*** MATERIAL SHOWN ***

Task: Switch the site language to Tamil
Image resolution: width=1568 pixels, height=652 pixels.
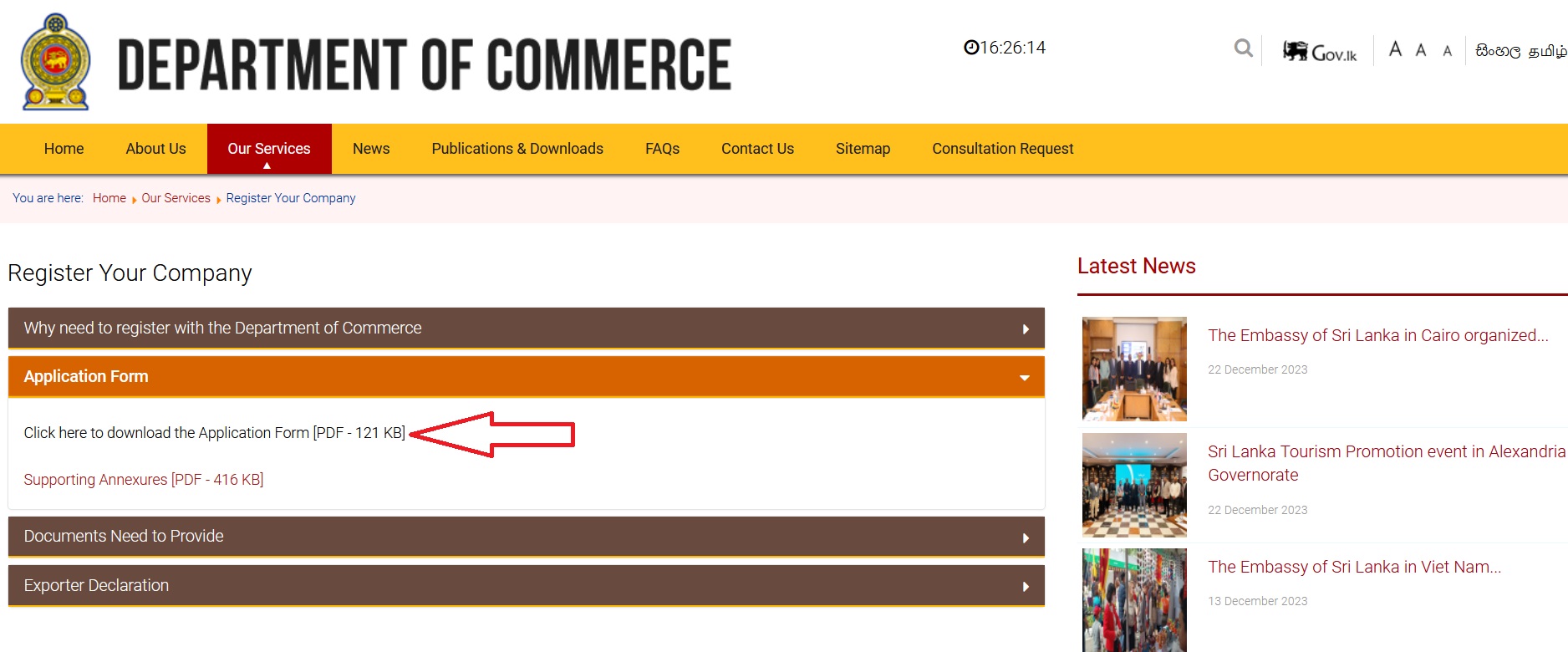Action: coord(1547,51)
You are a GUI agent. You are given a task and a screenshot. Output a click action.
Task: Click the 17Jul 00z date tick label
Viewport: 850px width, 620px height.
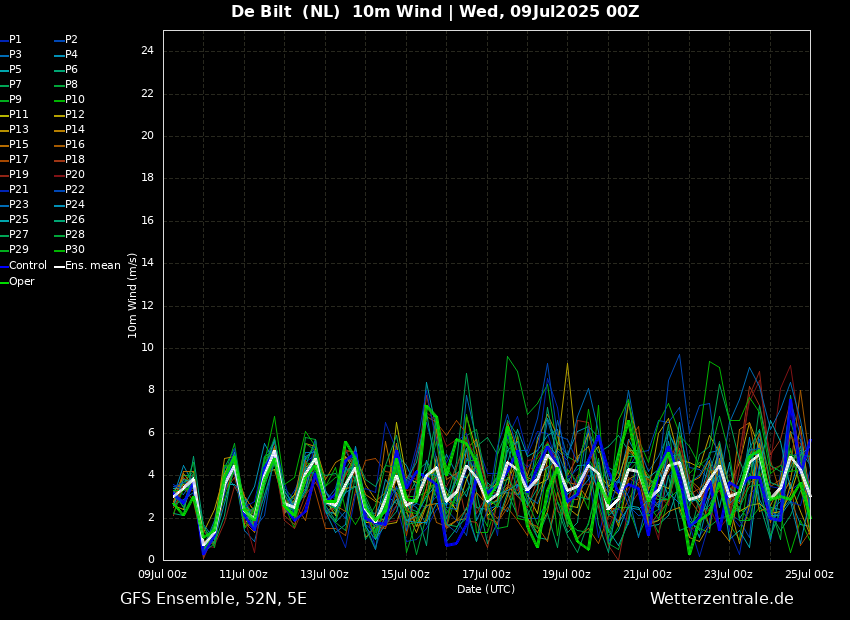pyautogui.click(x=486, y=574)
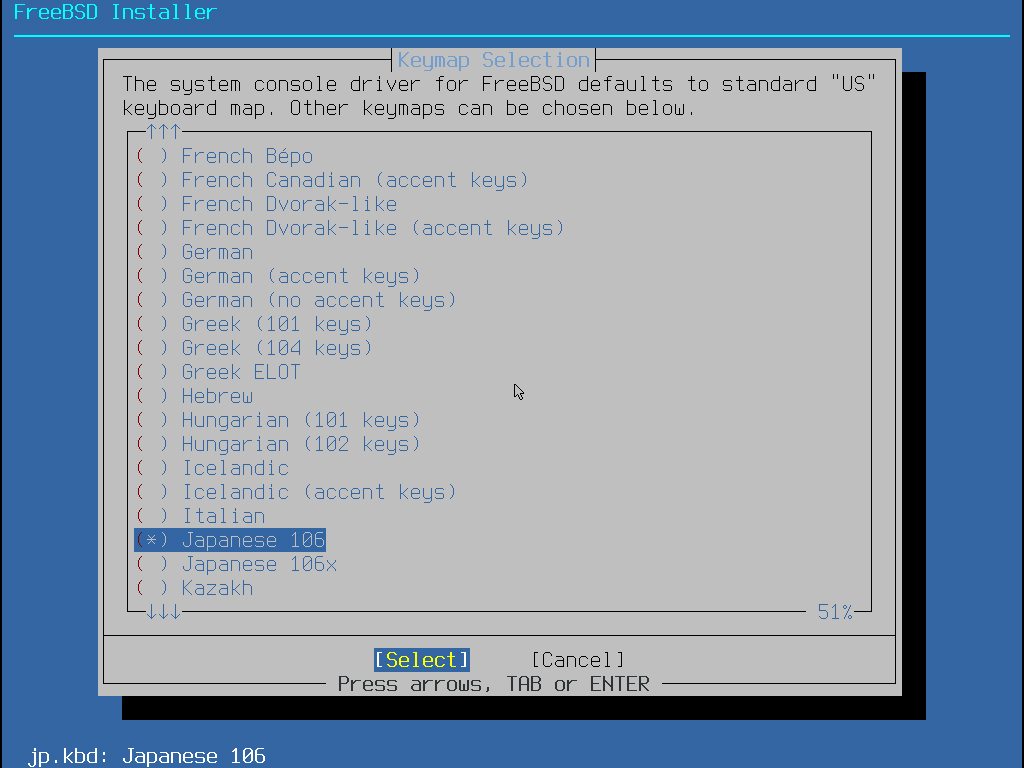Pick the Greek ELOT keymap
The width and height of the screenshot is (1024, 768).
(x=218, y=372)
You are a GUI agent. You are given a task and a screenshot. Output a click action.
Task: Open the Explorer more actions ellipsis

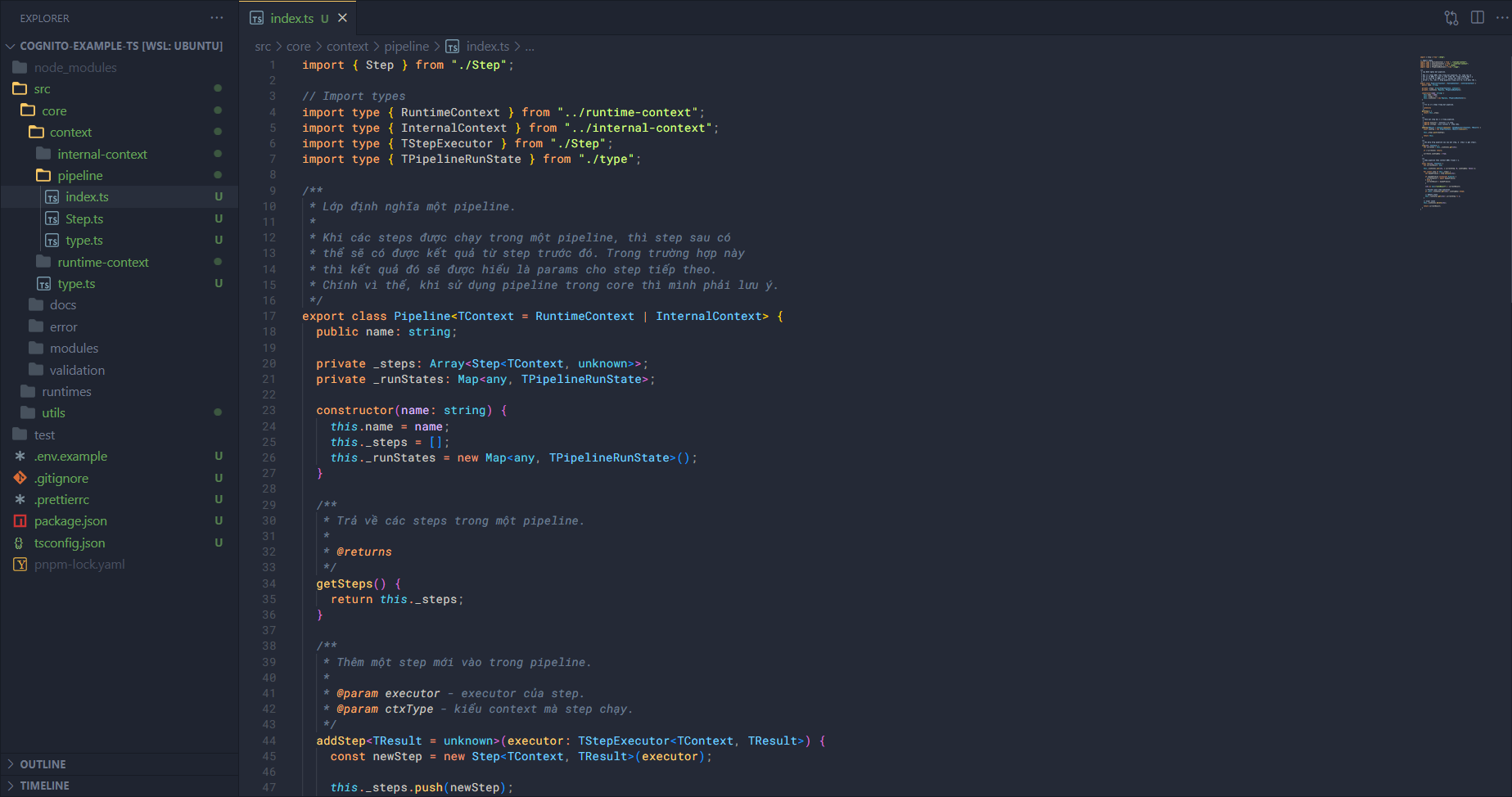tap(216, 18)
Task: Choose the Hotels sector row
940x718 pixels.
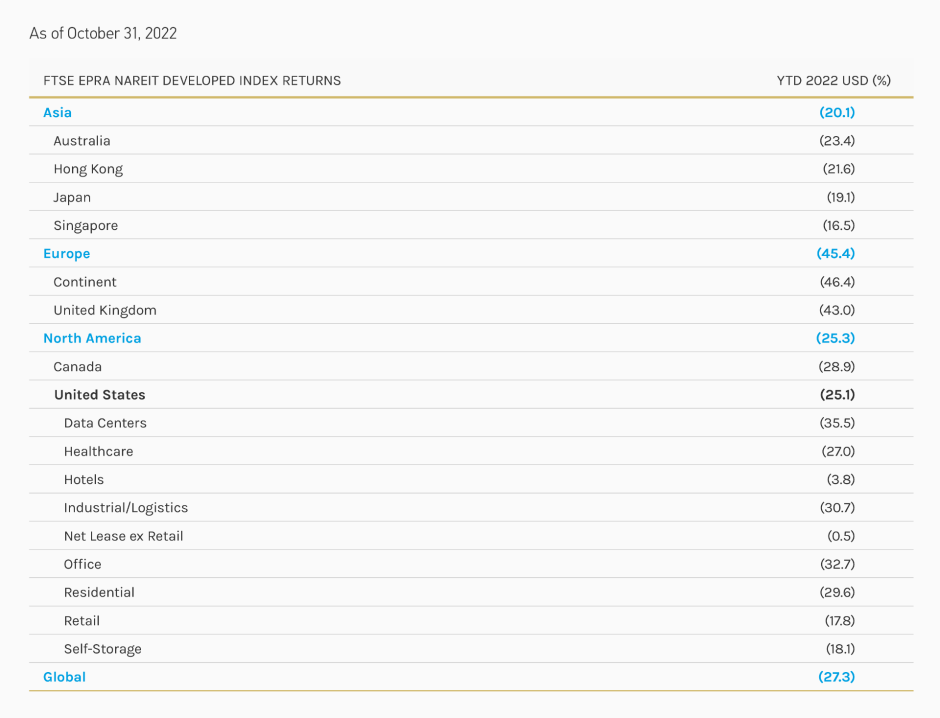Action: tap(84, 479)
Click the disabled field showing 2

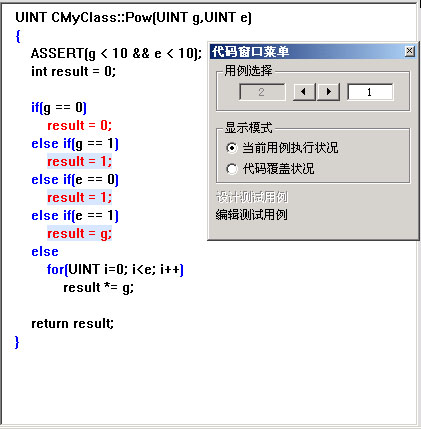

*** End of MATERIAL SHOWN ***

» **TASK PROMPT**
All of the entries above should be retyped exactly, with the pictures left out.

» **YOUR SOLUTION**
Task: Switch the site language to Tamil
Image resolution: width=1568 pixels, height=652 pixels.
Action: coord(1547,51)
You are a GUI agent. You are given a task and a screenshot. Output a click action.
Task: Click the 17Jul 00z date tick label
Viewport: 850px width, 620px height.
pyautogui.click(x=486, y=574)
Pick the Greek ELOT keymap
The width and height of the screenshot is (1024, 768).
(x=218, y=372)
You are a GUI agent. You are given a task and a screenshot. Output a click action.
Task: Open the Explorer more actions ellipsis

tap(216, 18)
Task: Choose the Hotels sector row
940x718 pixels.
Action: tap(84, 479)
Click the disabled field showing 2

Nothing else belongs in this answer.